Build the Docker image using the Dockerfile:

sudo docker build -t llama-cpp-python-image .

This command tells Docker to build an image named llama-cpp-python-image in the current directory, where the Dockerfile is located.

Step 5: Run the Docker Container with GPU Support

Run the container with GPU support enabled:

sudo docker run --gpus all -it --rm llama-cpp-python-image

This command launches an interactive terminal session within the container, utilizing all available GPUs. The --rm flag ensures the container is removed after it stops.

Common Errors/Troubleshooting

  • Docker command not found: Ensure Docker is installed properly and you have followed all steps for enabling Docker commands in your shell.
  • GPU not recognized: Verify that the NVIDIA drivers and container toolkit are installed correctly.

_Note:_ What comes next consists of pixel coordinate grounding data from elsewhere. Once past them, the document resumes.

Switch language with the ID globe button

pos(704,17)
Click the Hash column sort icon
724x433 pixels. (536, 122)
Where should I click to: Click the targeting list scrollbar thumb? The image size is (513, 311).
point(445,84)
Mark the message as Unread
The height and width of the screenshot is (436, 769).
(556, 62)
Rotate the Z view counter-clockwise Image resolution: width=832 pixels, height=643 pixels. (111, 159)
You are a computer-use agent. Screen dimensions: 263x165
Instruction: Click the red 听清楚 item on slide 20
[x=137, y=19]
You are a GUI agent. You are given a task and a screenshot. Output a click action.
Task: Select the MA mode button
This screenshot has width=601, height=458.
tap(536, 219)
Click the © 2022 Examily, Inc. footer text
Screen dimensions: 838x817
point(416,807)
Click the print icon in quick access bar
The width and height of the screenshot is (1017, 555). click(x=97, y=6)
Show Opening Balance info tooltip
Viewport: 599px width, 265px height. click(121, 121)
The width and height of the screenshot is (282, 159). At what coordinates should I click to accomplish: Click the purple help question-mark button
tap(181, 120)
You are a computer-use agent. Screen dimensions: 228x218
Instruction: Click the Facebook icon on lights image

Use nvidia-smi to check GPU availability.
  • Permission issues: Run Docker commands with sudo or add your user to the Docker group with sudo usermod -aG docker $USER.

By following these steps, you should be able to successfully run llama-cpp-python in a Docker container with GPU support, improving performance and consistency across environments.

Frequently Asked Questions

Why use Docker for llama-cpp-python?

Docker provides a consistent environment, simplifies deployments, and supports GPU acceleration, crucial for performance optimization.

Is GPU support necessary for llama-cpp-python?

While not strictly necessary, GPU support significantly enhances performance, particularly for computation-intensive tasks.

How do I troubleshoot Docker GPU issues?

Ensure NVIDIA drivers and the container toolkit are correctly installed. Use nvidia-smi to verify GPU availability.